What you need to do
Repeat each of the items below word for word, omitting the pictures.

[Some records]
______________________________

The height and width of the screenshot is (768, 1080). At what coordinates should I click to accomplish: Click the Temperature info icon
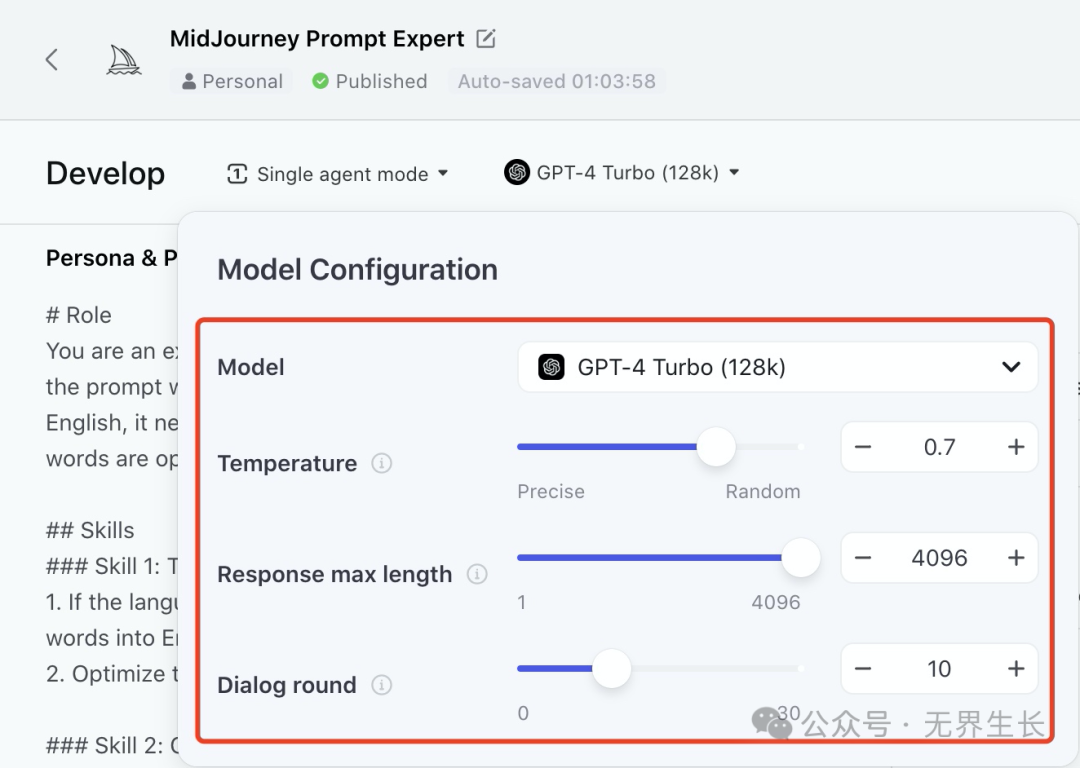pyautogui.click(x=382, y=463)
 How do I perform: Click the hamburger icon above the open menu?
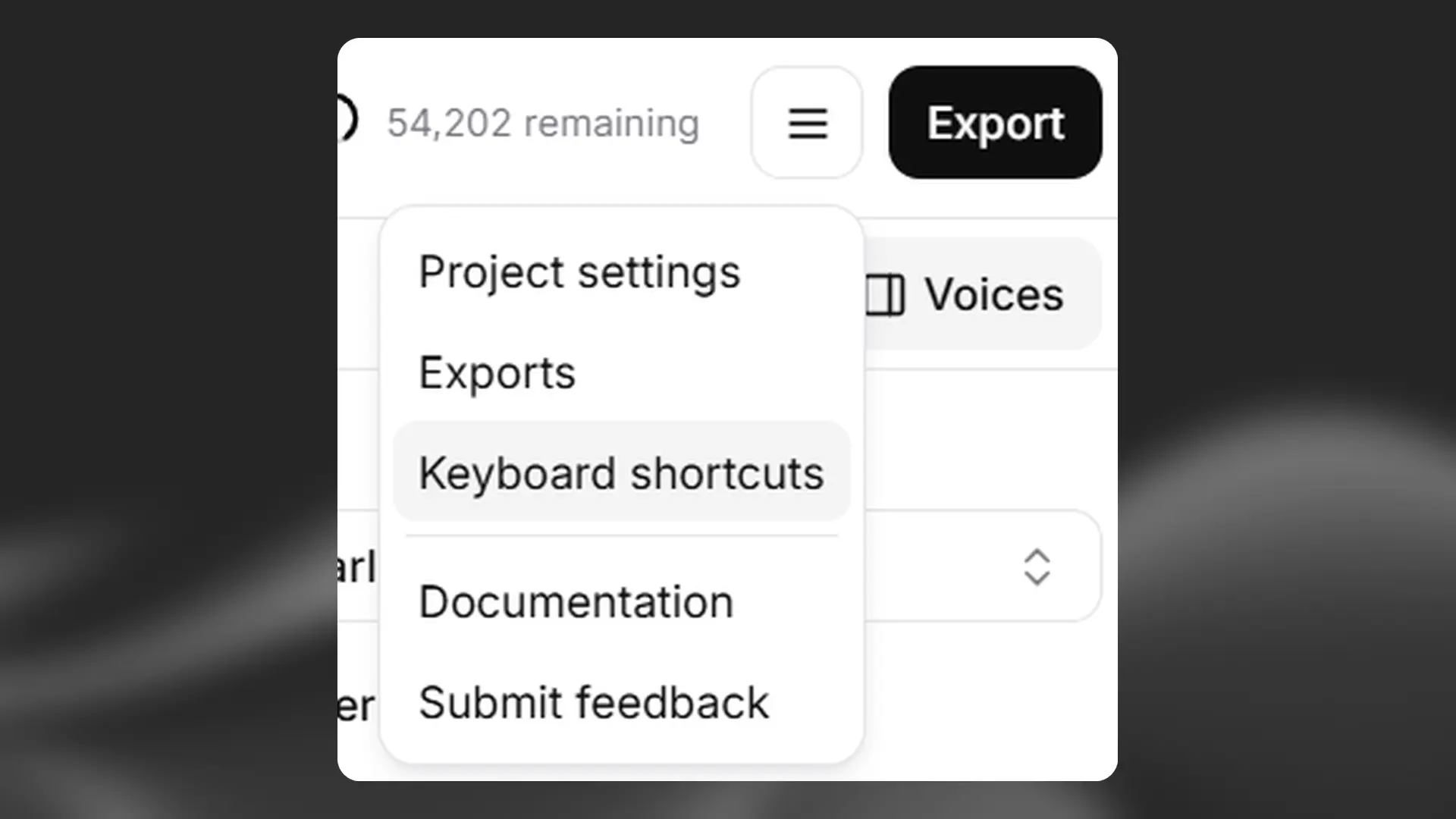click(806, 123)
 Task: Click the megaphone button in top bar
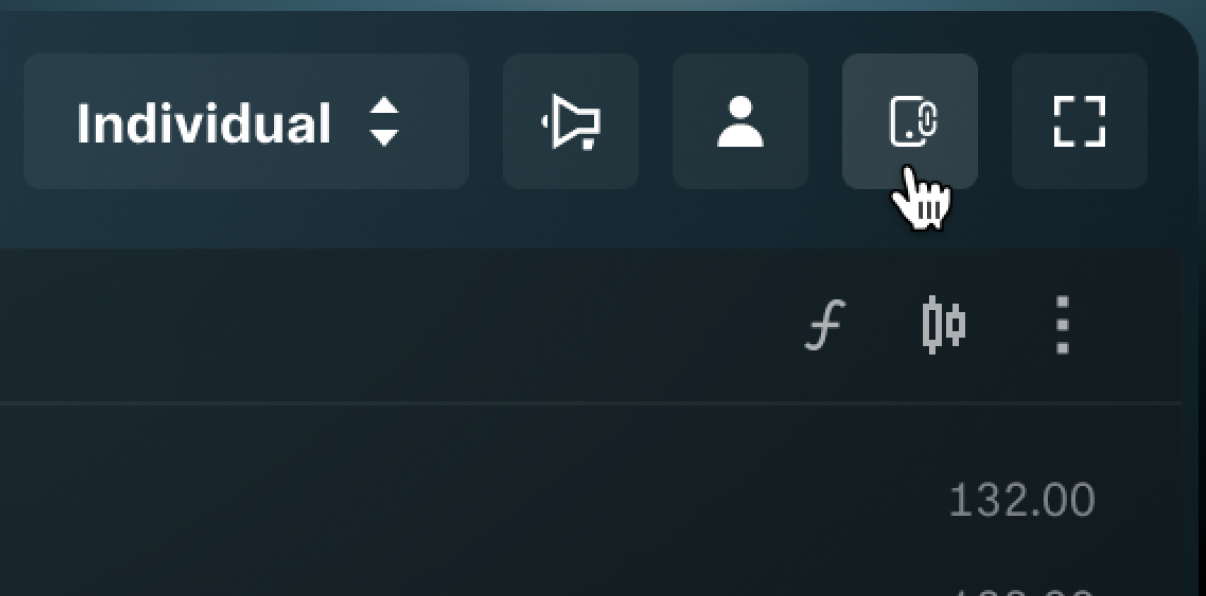(x=571, y=121)
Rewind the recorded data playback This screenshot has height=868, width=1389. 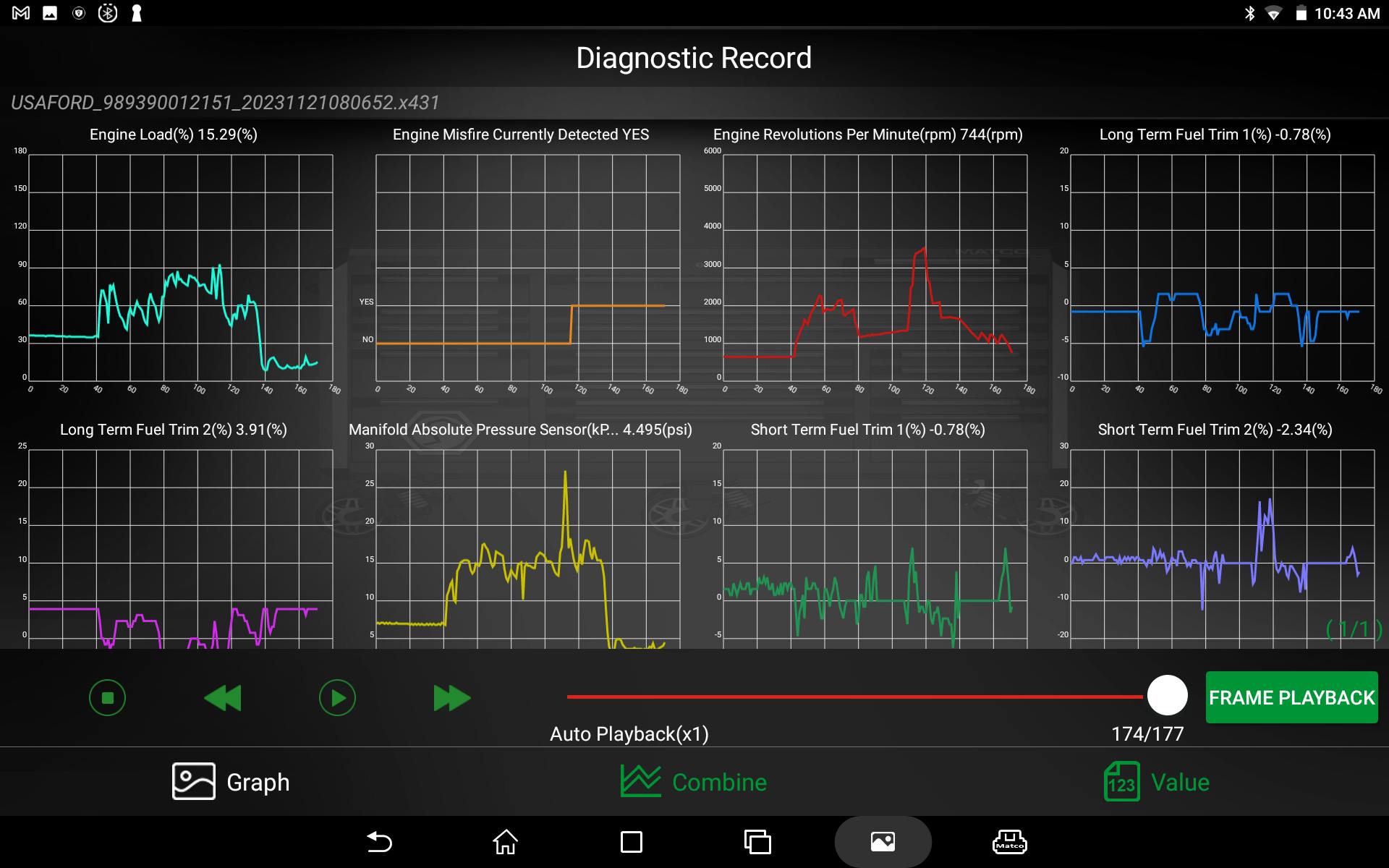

______________________________

Exercise answer
The height and width of the screenshot is (768, 1080). At what coordinates should I click to accomplish: Click the Temperature info icon
pyautogui.click(x=382, y=463)
 How do I perform: Click the hamburger icon above the open menu?
click(806, 123)
 Task: Click the megaphone button in top bar
(x=571, y=121)
Rewind the recorded data playback This screenshot has height=868, width=1389. 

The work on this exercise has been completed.